(Records from a data source)

···

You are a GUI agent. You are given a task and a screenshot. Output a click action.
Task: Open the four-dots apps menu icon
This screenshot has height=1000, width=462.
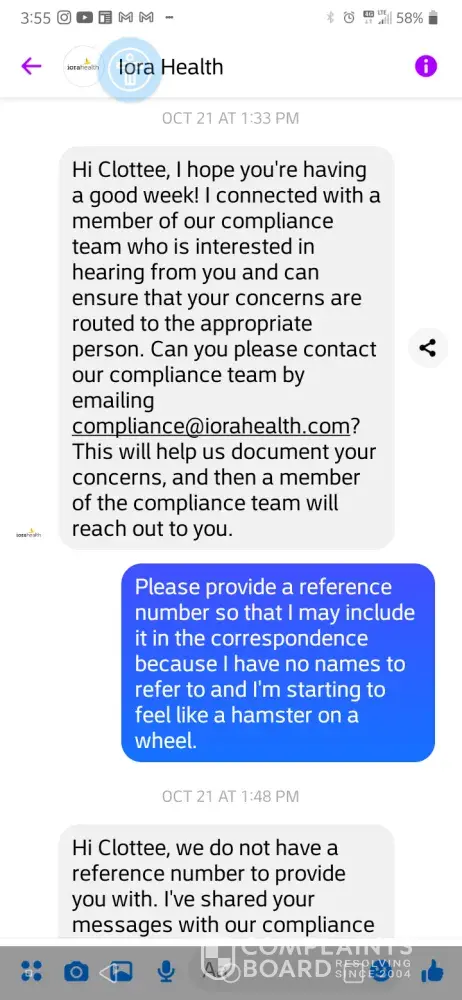(31, 971)
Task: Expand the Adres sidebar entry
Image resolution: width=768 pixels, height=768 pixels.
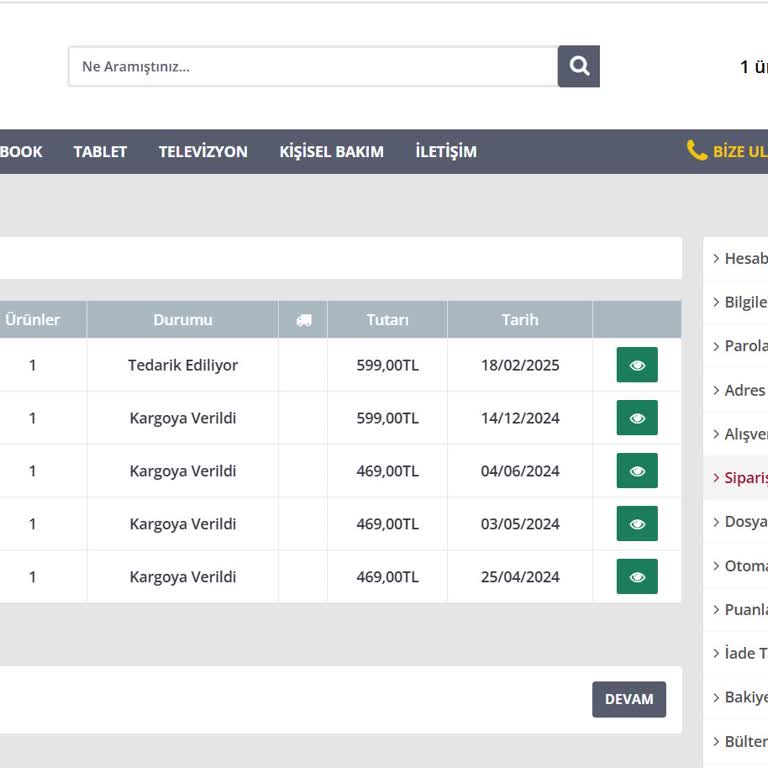Action: tap(744, 390)
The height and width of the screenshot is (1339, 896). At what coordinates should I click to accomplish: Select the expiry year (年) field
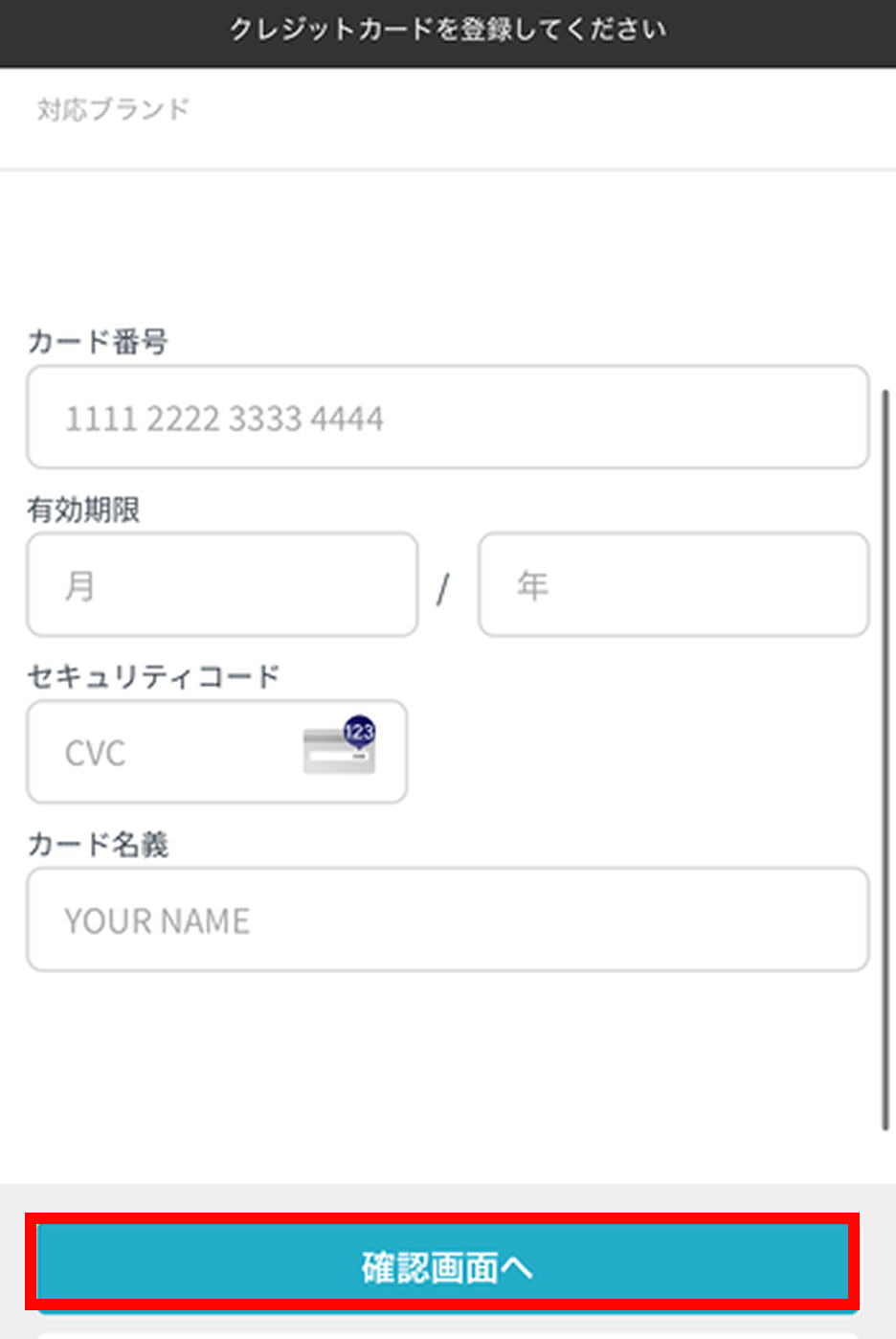point(674,585)
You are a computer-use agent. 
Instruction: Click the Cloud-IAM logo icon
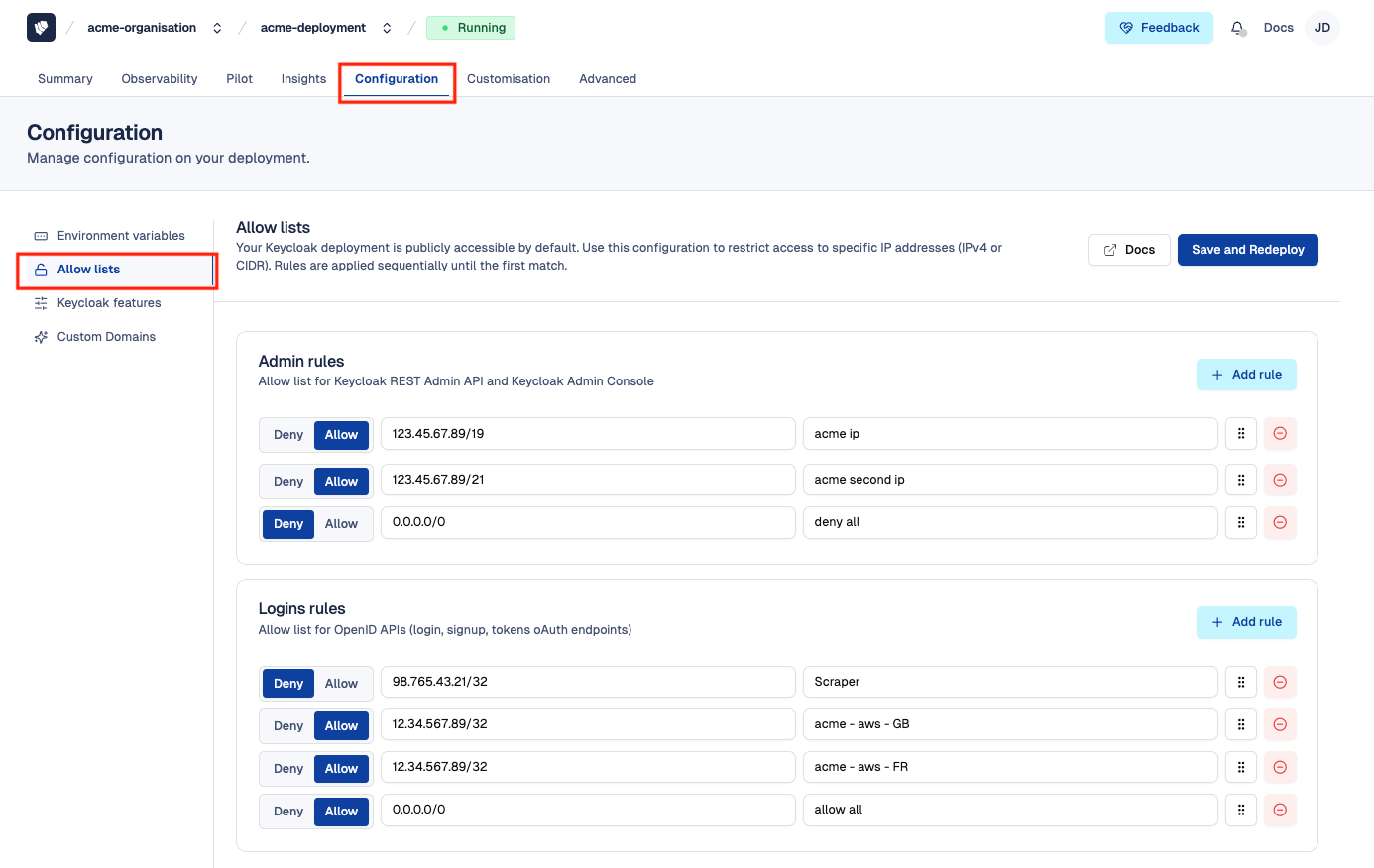point(41,28)
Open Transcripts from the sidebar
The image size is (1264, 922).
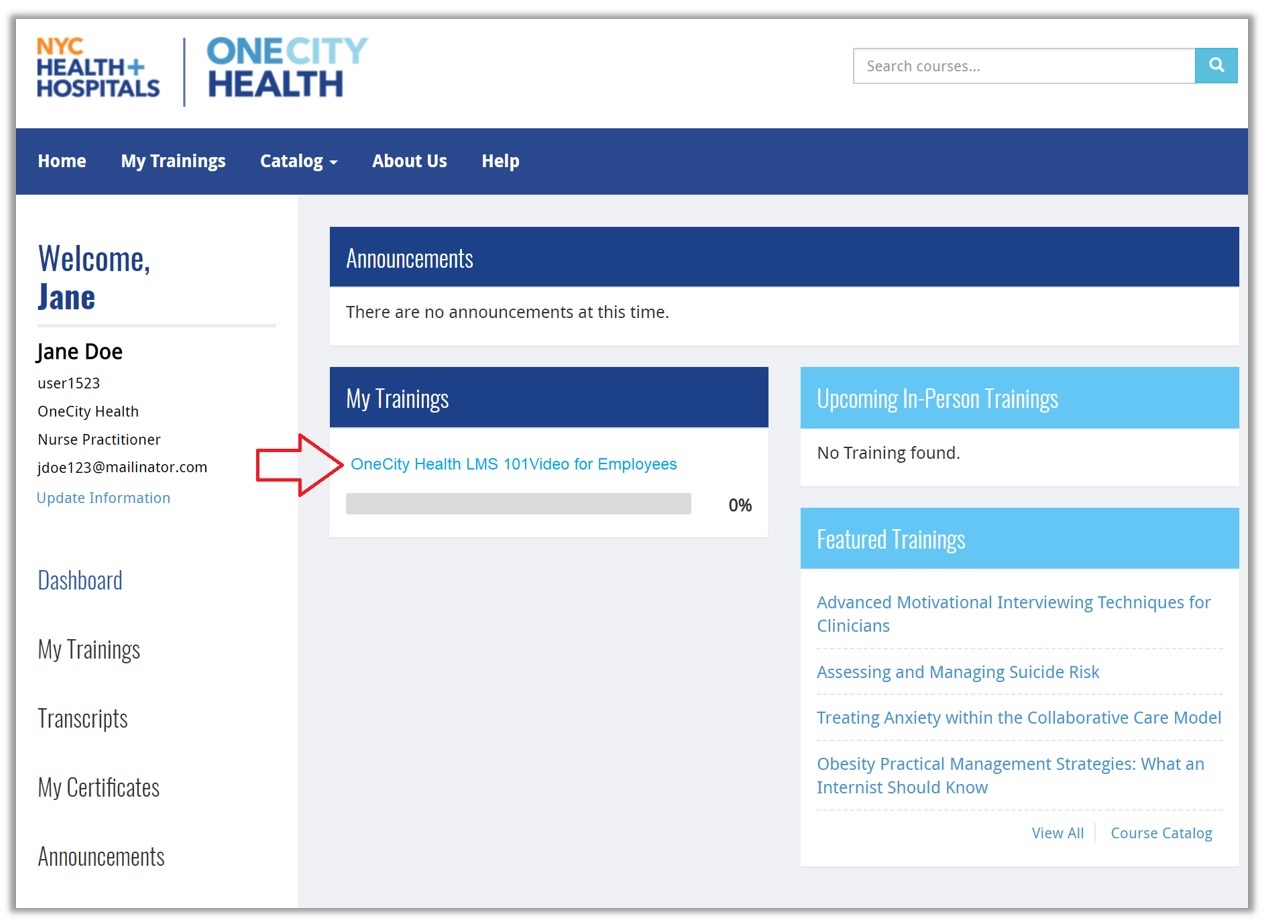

···

*What is needed*:
Your task is to set down every entry exactly, leaving out any picture it contains.

*Problem solution*:
You are a GUI agent. You are given a task and a screenshot. Output a click action.
Task: Open the four-dots apps menu icon
This screenshot has height=1000, width=462.
(31, 971)
Task: Expand the Adres sidebar entry
Image resolution: width=768 pixels, height=768 pixels.
Action: tap(744, 390)
The height and width of the screenshot is (1339, 896). At what coordinates should I click to accomplish: Select the expiry year (年) field
point(674,585)
You are a computer-use agent. 
Instruction: Click the Cloud-IAM logo icon
point(41,28)
Open Transcripts from the sidebar
The image size is (1264, 922).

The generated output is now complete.